§ **WHAT YOU ARE ASKED TO DO**
Write every line below out again exactly, images omitted.

[Screenshot grounding data]

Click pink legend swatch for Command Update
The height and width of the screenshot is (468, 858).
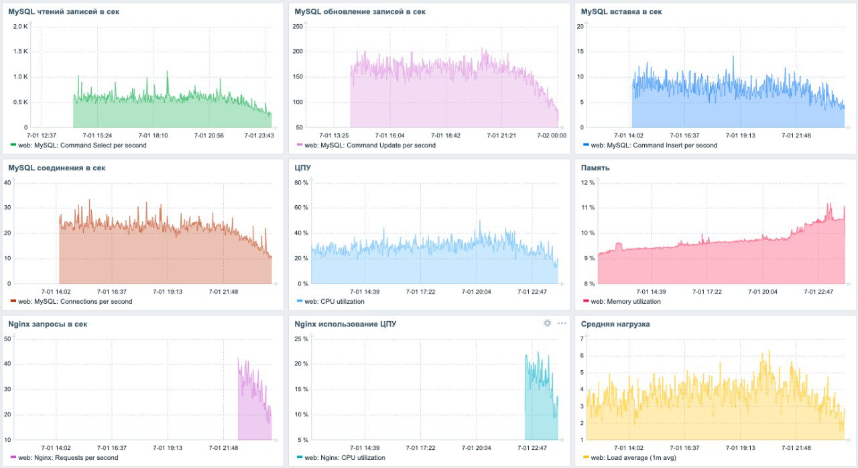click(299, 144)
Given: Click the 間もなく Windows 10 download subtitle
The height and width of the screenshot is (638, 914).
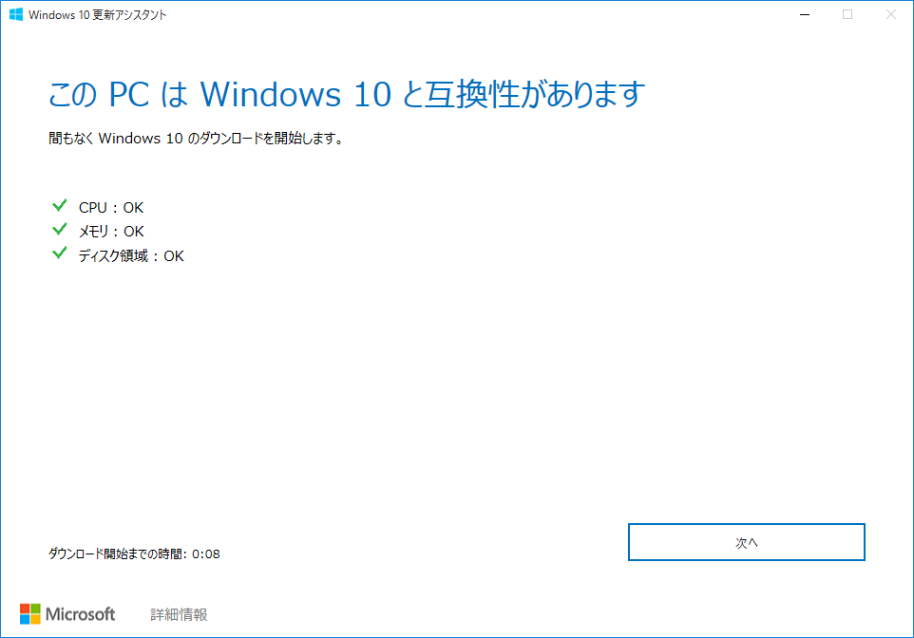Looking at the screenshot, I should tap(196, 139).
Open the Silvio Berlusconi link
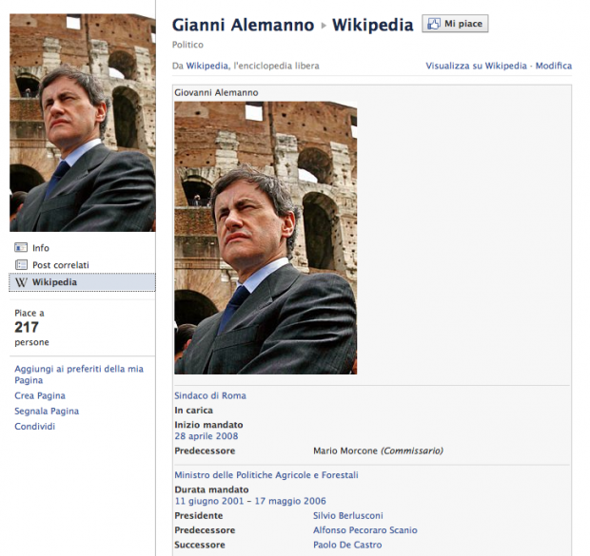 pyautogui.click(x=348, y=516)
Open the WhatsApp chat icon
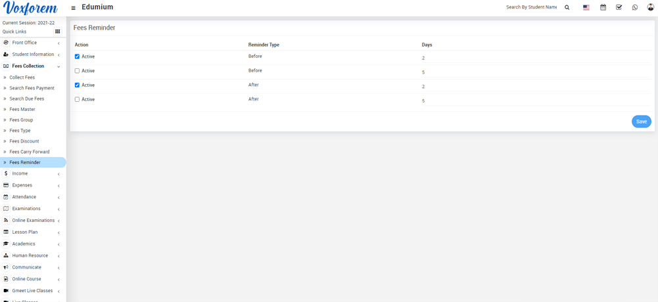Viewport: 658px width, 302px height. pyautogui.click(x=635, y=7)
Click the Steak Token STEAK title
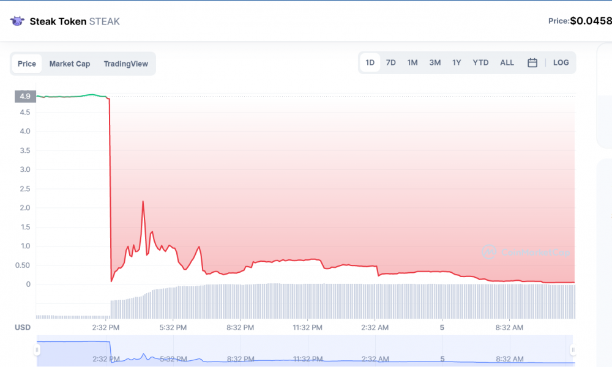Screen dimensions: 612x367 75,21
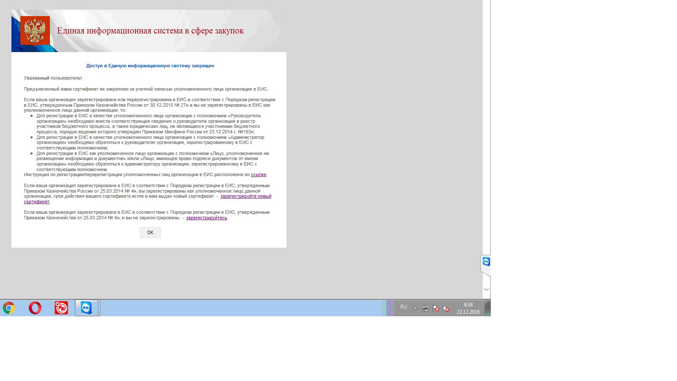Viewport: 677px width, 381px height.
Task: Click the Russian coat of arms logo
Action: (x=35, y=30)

§ **THE COMPLETED TASK**
Click pink legend swatch for Command Update
The height and width of the screenshot is (468, 858).
click(299, 144)
Given: Click the 間もなく Windows 10 download subtitle
The height and width of the screenshot is (638, 914).
Looking at the screenshot, I should tap(196, 139).
Open the Silvio Berlusconi link
 pyautogui.click(x=348, y=516)
Open the WhatsApp chat icon
Viewport: 658px width, 302px height. pyautogui.click(x=635, y=7)
Click the Steak Token STEAK title
Screen dimensions: 612x367 75,21
Viewport: 677px width, 381px height.
Task: Click the Russian coat of arms logo
Action: (x=35, y=30)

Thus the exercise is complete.